Cost To Hunt Wyoming
Will Increase In 2001
If you haven’t shelled out $75 for a lifetime conservation stamp, it may be time to begin considering the investment.

Since its inception in 1983, the annual purchase of a $5 conservation stamp has been mandatory for most Wyoming resident and nonresident hunters and anglers. On January 1, 2001, the conservation stamp price will climb to $10.

The Wyoming Legislature approved the conservation stamp increase in March, along with a handful of other license fee adjustments. The new license fees begin January 1, 2001.

"With these increases, we were only looking to maintain our present level of programs and services for a few more years. Inflation will catch up to us again," says Deputy Director Bill Wichers. "The conservation stamp increase is a big plus for the Game and Fish Department."

Of the new $10 fee, $2.50 will be sent to an account for acquiring access easements to private and public lands for hunting and fishing, $3.75 will go to the G&F’s operating fund and $3.75 will be placed in a new G&F trust account. Interest from the new trust account will be used for future department operations.

Based on 1998 conservation stamp sales, the G&F will gross about $1.8 million annually in revenue from conservation stamp sales. Of this, $675,000 will go to the new trust account, $675,000 to the G&F’s operating fund and $450,000 to an access easement account. Money from the access easement account could be used to fund the popular walk-in access and hunter management programs.

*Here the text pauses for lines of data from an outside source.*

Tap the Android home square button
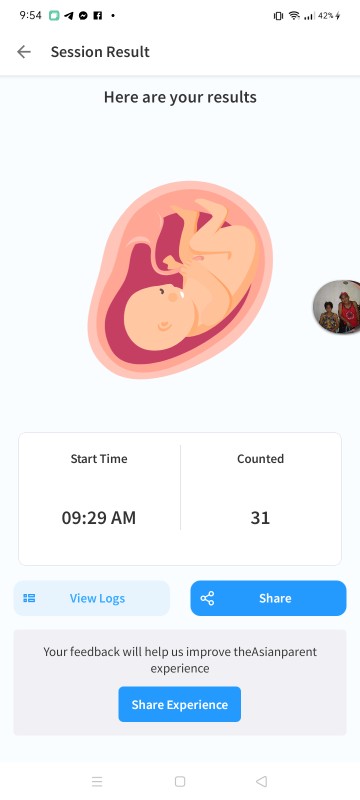This screenshot has width=360, height=800. point(179,781)
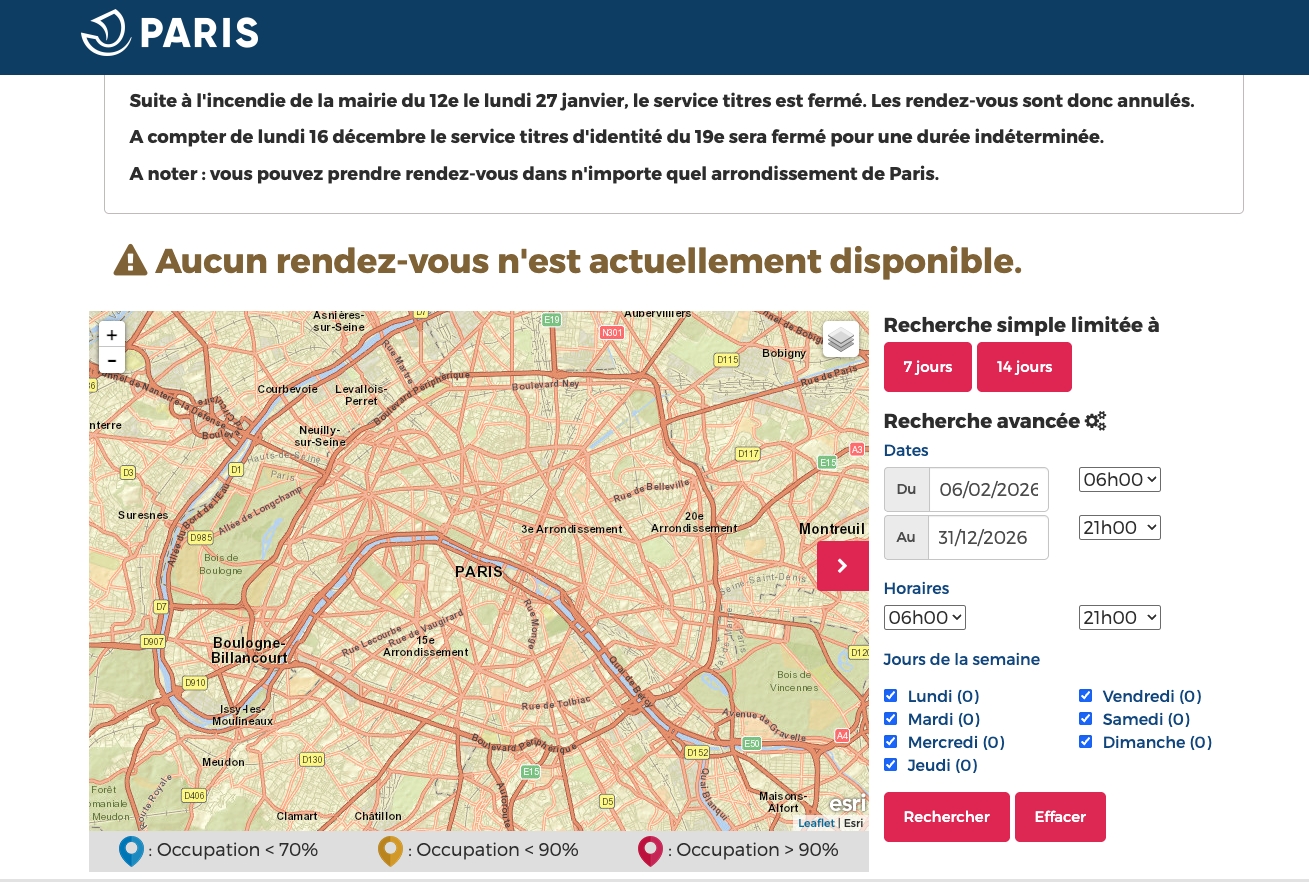The height and width of the screenshot is (882, 1309).
Task: Uncheck the Lundi checkbox
Action: click(890, 695)
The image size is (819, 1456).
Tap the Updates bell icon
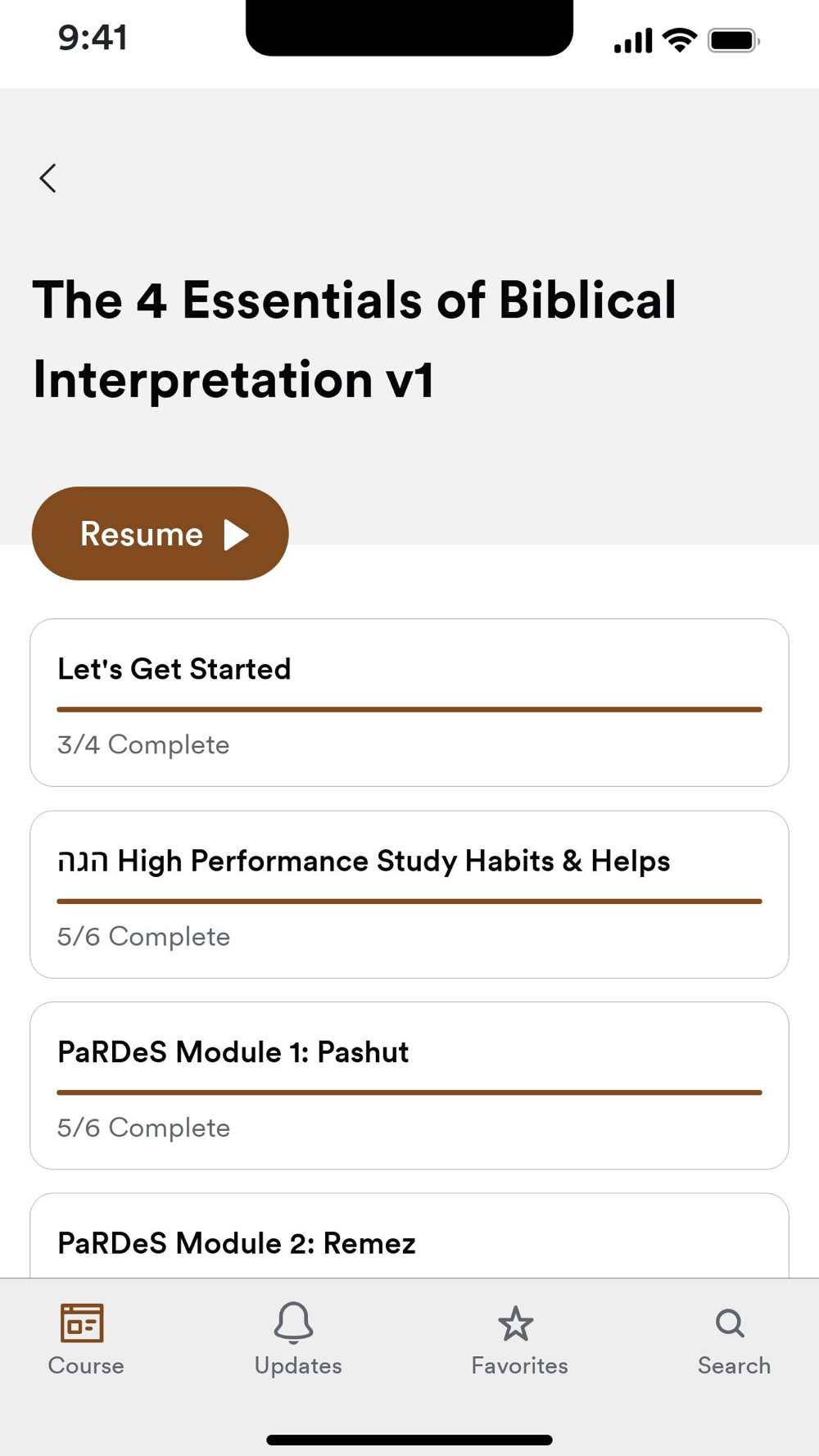(x=293, y=1323)
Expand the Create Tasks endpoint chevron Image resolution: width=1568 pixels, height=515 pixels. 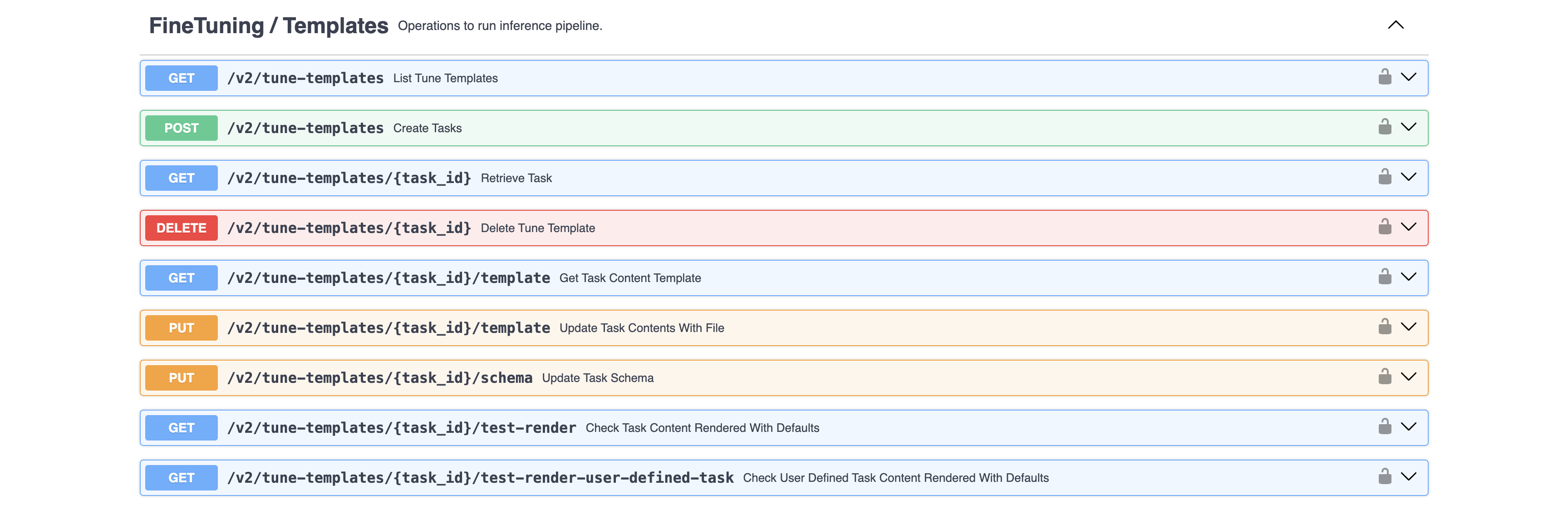tap(1409, 127)
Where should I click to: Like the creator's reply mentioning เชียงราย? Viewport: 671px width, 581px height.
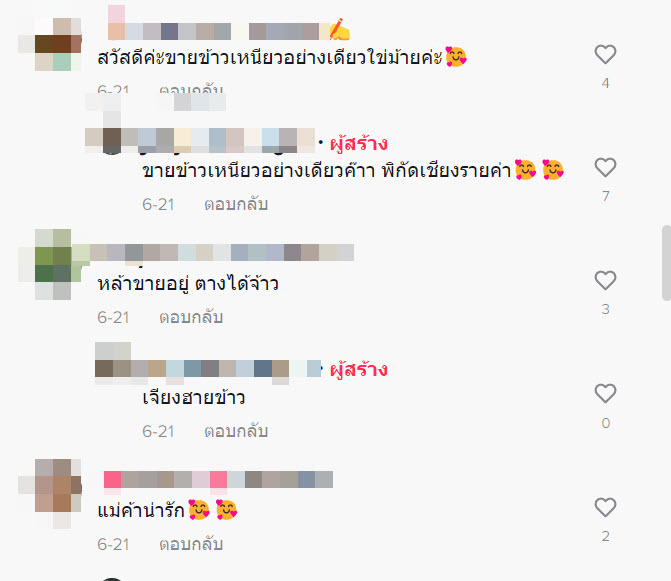click(605, 167)
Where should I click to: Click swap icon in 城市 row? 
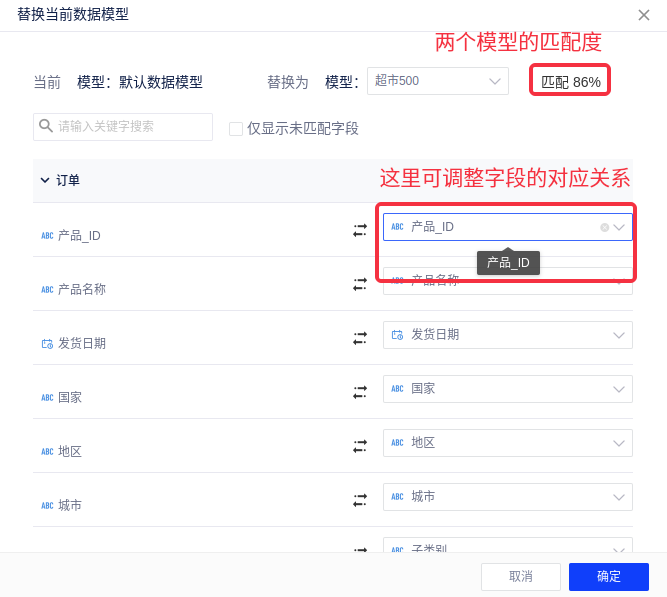pyautogui.click(x=359, y=501)
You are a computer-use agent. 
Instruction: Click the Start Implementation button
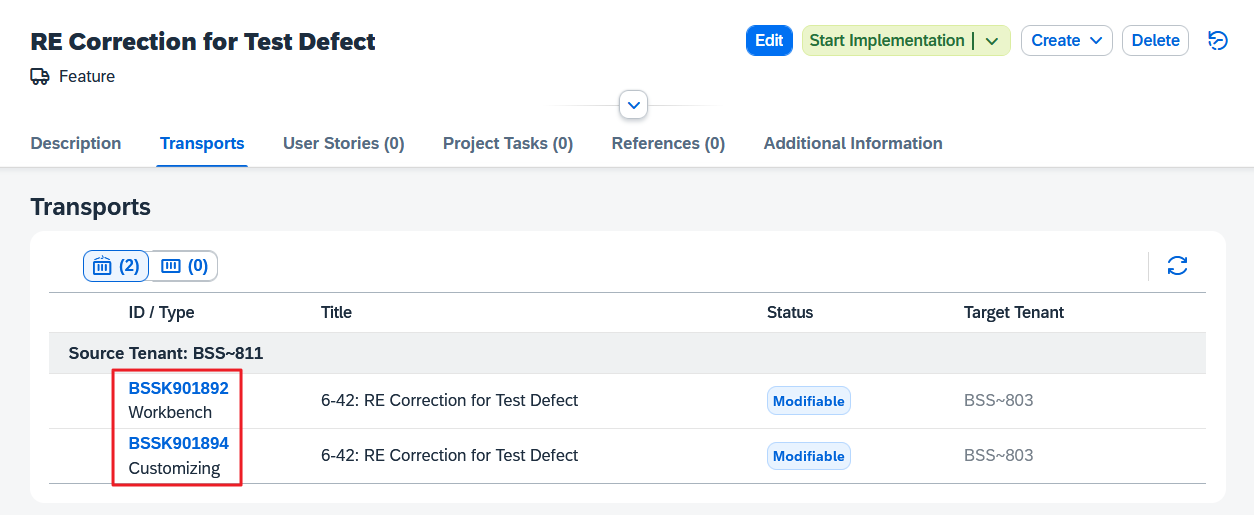coord(886,41)
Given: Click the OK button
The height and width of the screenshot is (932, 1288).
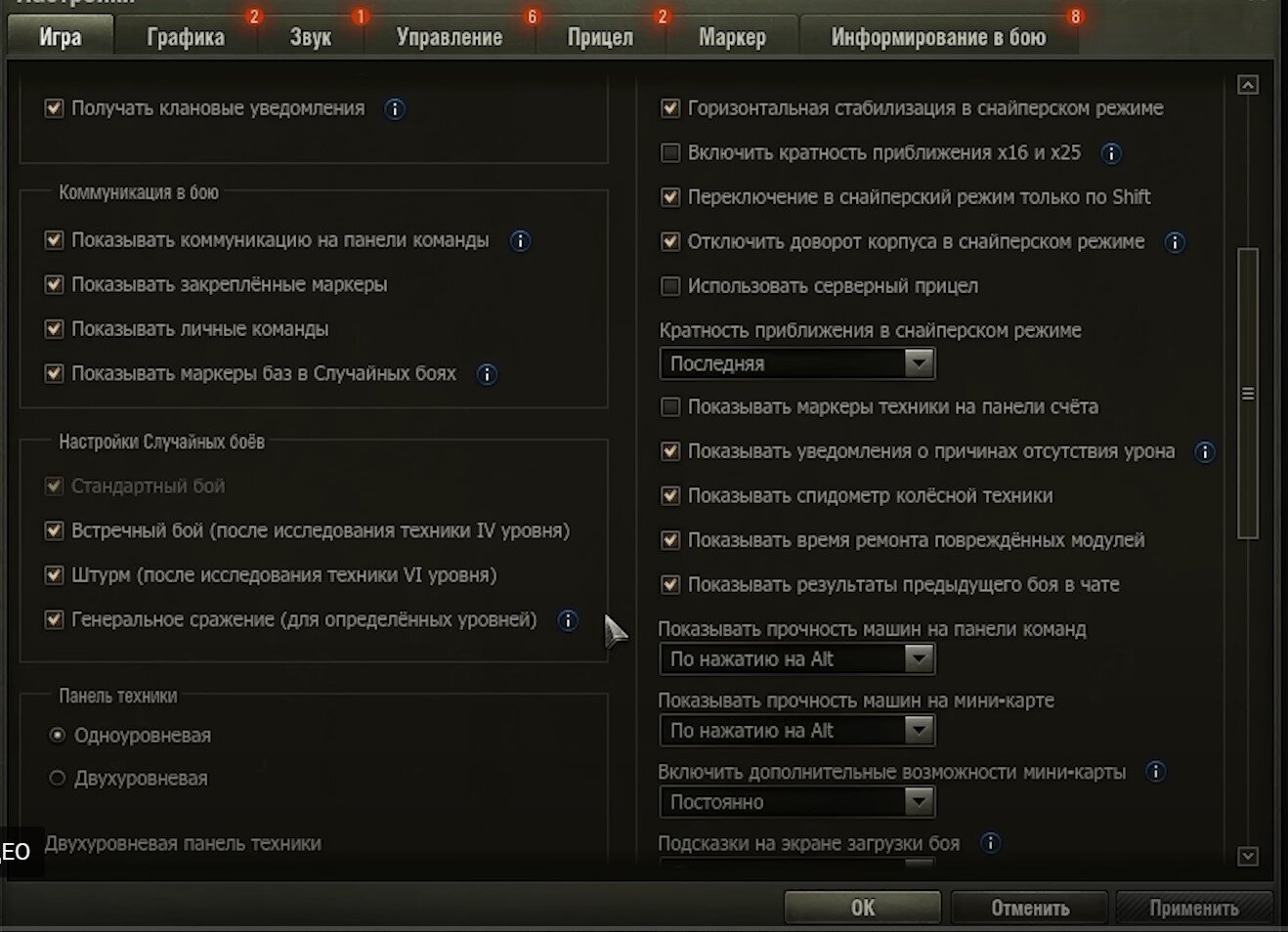Looking at the screenshot, I should point(863,908).
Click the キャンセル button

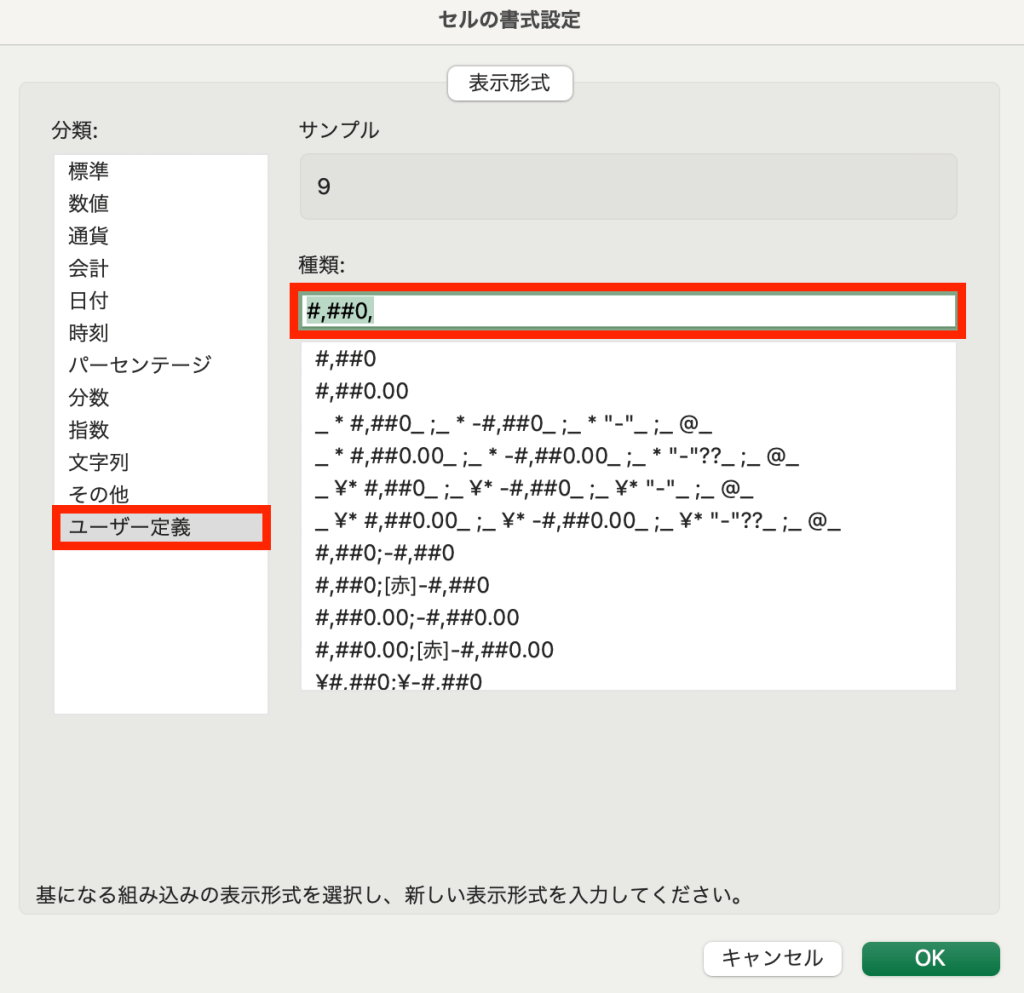pos(772,958)
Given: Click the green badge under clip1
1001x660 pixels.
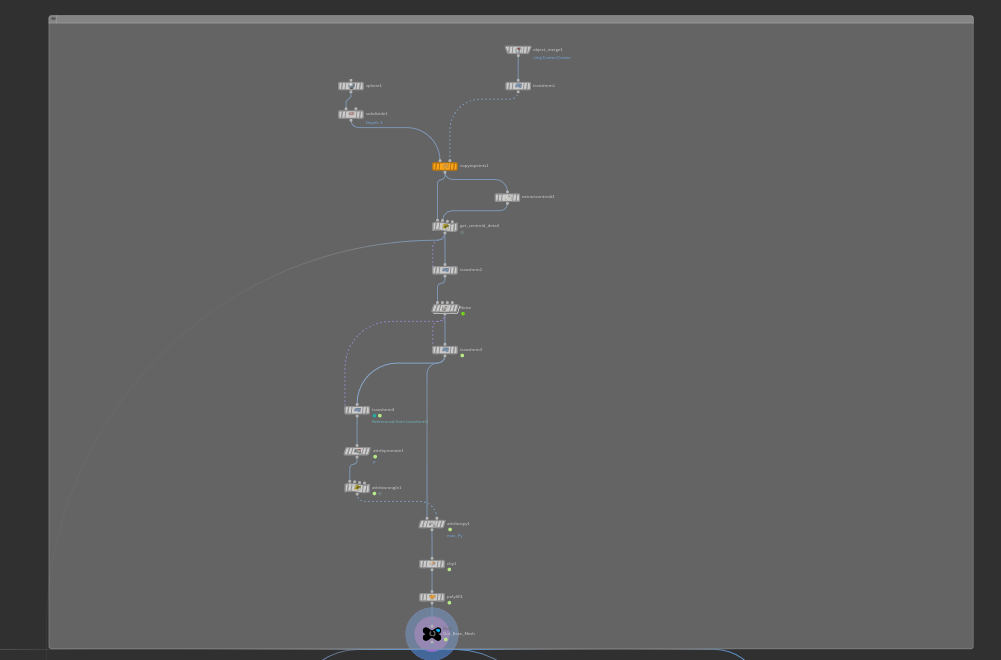Looking at the screenshot, I should click(449, 570).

"By placing $3.75 from the sale of every stamp into a trust, legislators made a very prudent long-term financial decision for Game and Fish," Wichers says. "Twenty to 30 years from now, interest from the trust account will be a very significant source of income."

Deer licenses will rise from $22 to $25 for residents and from $185 to $210 to nonresidents. Youth deer licenses remain unchanged. Nonresident daily small game and upland bird licenses increase from $10 to $15 and nonresident daily fishing licenses rise from $6 to $10. The fee adjustments should increase G&F annual income by about $2.1 million.

Legislators also approved one license fee decrease. The cost of a resident mountain lion hunting license will decrease from $30 to $20 on January 1, 2001.

Another change is a $3 application fee for residents applying for big game licenses in the drawing. The fee will not apply to residents buying general deer and elk licenses over the counter. Nonresident big and trophy game hunters already pay a $10 fee for most big and trophy game licenses.

The $3 resident application fee will bring in about $320,000 a year. "Combined with the $10 nonresident application fee, it pretty well covers all of our application processing costs," Wichers adds.

Wichers says it costs more to process a nonresident application than one for residents. "We mail almost all of our nonresident application books. We don’t have to do that with resident application books," he says.

G&F costs include printing and mailing application booklets, paying workers to process the 200,000-plus resident and nonresident applications, paying the state to conduct the limited quota drawings, mailing licenses and regulations to successful applicants and paying the state auditor to mail refunds to unsuccessful applicants.

Developing long-term funding will be a key G&F goal in the future. "We’ve got to figure out a way to deal with inflation in a better manner than we have done in the past," Wichers adds. "One of the more popular things noted by the public has been to come back with more frequent but smaller fee increases in the future."

Wichers says it’s important for citizens to realize that hunters and anglers pay for the conservation programs in Wyoming. The G&F does not receive any funding from the Legislature. "User fees pay the way for wildlife in Wyoming, not taxes. There are no mandatory contributions," he says. "Hunting and fishing license fees and federal excise taxes, through hunting and fishing equipment and motorboat fuel sales, pay the way."

As more and more is demanded from wildlife agencies, including threatened and endangered species management and watchable wildlife programs, people who don’t hunt and fish must begin to pay their fair share for wildlife conservation.

"We will have to tap into the general public to help fund the things that they participate in, but don’t pay for," Wichers says.